The first six-month course ran from October 2016 and had 9 students on it. Code Your Future is now into its second cohort of students, but those from the first group are beginning to find jobs.

Ansi Arockia left India in 2011 and came to the U.K. following family difficulties, which she did not wish to elaborate on due to the sensitivity of the matter. In India, she studied engineering and computer science at university. But she could not find a job in Britain because many were asking for experience which she didn't have.

She got on the Code Your Future course after seeing an advert from the Refugee Council charity. After completing the course Ansi got an apprenticeship at We Got Pop, a technology platform for the film industry that lets production companies manage and pay staff.

"It's my second week now. It is really good, I am learning new coding languages, and they are really supporting. I am not that nervous," Ansi told CNBC in a phone interview on Monday.

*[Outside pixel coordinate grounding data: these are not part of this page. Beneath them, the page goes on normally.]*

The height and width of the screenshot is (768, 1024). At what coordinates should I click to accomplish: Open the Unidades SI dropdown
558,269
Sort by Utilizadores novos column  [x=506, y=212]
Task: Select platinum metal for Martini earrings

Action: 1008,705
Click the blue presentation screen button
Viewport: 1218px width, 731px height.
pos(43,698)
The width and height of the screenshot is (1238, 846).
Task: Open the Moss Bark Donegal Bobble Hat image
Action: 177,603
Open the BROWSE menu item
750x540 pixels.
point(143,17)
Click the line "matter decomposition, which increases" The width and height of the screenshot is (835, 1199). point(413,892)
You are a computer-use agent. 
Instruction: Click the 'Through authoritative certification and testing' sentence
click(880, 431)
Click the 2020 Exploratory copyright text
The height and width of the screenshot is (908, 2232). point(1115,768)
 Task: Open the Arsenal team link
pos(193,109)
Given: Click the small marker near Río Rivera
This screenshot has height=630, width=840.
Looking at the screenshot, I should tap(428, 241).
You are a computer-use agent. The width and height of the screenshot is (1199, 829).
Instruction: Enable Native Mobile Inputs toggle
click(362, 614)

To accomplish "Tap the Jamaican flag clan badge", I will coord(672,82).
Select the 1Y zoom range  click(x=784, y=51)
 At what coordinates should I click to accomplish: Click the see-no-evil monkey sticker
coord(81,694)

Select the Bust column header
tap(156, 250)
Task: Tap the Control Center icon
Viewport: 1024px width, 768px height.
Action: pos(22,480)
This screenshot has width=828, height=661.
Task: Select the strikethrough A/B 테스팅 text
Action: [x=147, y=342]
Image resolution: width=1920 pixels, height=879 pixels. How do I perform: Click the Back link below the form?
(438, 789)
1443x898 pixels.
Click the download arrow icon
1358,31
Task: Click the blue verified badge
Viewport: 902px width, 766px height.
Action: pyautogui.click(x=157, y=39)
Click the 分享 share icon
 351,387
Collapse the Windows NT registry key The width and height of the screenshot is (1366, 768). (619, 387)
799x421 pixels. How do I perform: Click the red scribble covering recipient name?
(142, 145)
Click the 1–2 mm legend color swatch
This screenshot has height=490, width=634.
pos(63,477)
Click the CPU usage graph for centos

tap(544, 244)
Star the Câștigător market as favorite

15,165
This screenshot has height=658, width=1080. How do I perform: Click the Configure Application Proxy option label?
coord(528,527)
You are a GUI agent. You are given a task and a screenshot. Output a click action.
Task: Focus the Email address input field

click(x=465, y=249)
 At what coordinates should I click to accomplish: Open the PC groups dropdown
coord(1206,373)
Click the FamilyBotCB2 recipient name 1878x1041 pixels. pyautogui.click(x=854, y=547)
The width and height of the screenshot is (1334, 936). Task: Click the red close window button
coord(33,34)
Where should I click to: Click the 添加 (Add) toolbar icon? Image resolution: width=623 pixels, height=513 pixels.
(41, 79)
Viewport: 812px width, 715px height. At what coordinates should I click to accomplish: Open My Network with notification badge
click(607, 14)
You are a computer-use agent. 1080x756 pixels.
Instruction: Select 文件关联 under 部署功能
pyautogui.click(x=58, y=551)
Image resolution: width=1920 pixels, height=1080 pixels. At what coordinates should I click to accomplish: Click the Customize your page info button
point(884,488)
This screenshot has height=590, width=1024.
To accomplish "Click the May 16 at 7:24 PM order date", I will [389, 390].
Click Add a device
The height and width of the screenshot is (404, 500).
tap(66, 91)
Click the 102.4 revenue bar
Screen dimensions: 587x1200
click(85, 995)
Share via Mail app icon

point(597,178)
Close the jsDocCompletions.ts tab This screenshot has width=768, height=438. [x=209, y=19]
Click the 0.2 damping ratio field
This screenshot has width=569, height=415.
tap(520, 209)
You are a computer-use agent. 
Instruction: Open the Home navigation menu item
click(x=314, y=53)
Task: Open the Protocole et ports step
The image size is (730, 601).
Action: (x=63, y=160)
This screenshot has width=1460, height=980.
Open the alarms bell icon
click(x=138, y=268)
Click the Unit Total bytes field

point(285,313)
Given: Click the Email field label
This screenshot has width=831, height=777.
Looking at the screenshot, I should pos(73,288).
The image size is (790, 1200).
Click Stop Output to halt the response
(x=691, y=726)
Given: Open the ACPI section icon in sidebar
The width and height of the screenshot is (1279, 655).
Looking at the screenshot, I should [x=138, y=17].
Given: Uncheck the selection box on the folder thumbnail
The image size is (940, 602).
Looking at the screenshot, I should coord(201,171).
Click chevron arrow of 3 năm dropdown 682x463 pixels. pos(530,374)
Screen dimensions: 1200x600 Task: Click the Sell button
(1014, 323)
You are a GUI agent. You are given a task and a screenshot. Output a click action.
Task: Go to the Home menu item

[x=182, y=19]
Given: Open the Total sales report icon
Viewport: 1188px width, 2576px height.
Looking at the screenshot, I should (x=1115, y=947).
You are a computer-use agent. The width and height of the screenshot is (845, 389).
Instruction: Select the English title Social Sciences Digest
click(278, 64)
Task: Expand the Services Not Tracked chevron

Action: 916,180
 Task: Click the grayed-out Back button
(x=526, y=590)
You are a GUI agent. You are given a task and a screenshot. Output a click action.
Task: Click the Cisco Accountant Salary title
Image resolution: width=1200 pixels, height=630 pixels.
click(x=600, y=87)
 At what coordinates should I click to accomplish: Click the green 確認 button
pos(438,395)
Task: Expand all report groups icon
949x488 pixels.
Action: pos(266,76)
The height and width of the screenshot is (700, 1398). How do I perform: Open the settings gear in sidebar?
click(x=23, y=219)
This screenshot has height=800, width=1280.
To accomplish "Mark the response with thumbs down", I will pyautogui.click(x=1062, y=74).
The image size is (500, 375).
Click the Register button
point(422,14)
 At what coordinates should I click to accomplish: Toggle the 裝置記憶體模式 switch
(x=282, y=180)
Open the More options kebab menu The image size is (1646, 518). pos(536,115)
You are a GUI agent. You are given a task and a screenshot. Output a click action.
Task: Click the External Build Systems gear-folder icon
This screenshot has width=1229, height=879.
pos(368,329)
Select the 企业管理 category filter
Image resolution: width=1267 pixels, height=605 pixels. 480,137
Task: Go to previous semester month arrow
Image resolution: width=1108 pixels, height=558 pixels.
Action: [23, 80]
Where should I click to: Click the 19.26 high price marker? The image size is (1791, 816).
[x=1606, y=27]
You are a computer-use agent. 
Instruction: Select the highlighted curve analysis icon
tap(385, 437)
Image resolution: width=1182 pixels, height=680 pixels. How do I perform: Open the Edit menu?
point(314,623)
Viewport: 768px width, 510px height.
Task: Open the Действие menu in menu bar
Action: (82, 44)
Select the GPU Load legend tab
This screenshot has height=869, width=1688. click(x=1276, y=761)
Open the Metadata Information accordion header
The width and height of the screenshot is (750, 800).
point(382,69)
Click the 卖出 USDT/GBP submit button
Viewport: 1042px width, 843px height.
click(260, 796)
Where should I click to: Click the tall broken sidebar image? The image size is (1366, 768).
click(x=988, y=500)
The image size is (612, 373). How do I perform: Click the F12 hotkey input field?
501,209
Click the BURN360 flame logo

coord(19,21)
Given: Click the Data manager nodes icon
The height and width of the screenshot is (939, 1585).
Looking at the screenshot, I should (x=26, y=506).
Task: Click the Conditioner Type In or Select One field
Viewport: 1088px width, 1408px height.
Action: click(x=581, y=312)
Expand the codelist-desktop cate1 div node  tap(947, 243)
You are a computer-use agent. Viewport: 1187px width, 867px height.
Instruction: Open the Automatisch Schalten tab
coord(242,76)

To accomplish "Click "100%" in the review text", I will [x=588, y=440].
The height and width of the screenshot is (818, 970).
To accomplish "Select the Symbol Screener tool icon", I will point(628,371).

The coding class is providing hope for many of the refugees. Abdulghaffar said he is wanted by government-backed forces in Yemen and would not go back because he could be killed. He has spoken to his parent just twice since leaving in 2015. But he is looking ahead to the opportunities that his news skills could give him.

"I hope when I finish, I become independent and get a job. The main thing about getting a job is to learn, the money is irrelevant. Even if they didn't pay us all, I'd be happy to get an internship," Abdulghaffar said.